▸ Consigne: Relevez toutes les lignes des enregistrements qui contiennent la chaîne « coordinates », en respectant la casse.

▸ Enregistrements d'entrée:
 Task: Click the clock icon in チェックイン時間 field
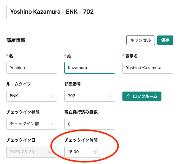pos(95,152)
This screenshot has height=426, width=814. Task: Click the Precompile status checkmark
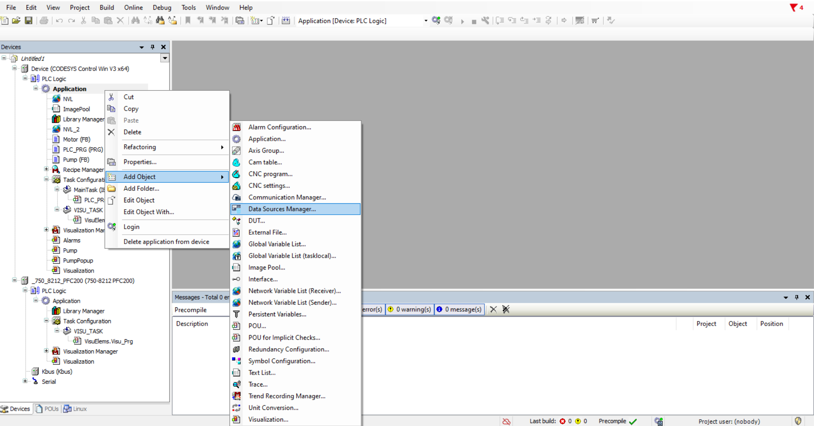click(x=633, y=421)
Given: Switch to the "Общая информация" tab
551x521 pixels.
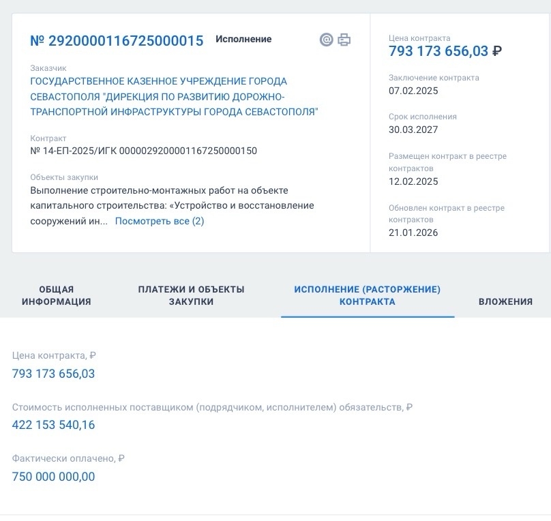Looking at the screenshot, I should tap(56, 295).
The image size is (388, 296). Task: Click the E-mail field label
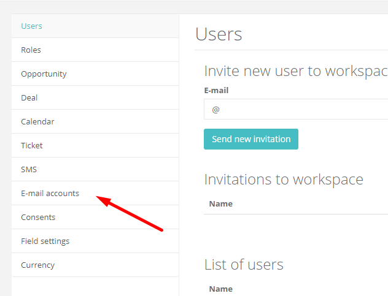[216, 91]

==

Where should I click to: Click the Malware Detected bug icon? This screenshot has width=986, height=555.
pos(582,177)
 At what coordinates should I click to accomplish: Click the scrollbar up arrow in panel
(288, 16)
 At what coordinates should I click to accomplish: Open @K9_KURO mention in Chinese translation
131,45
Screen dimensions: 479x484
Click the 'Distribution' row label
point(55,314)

---

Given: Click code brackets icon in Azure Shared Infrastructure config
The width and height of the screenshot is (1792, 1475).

▸ Réponse correcte:
 At what coordinates should I click to accomplish: Click the scrollbar up arrow in panel
 At what coordinates should I click to accomplish: Open @K9_KURO mention in Chinese translation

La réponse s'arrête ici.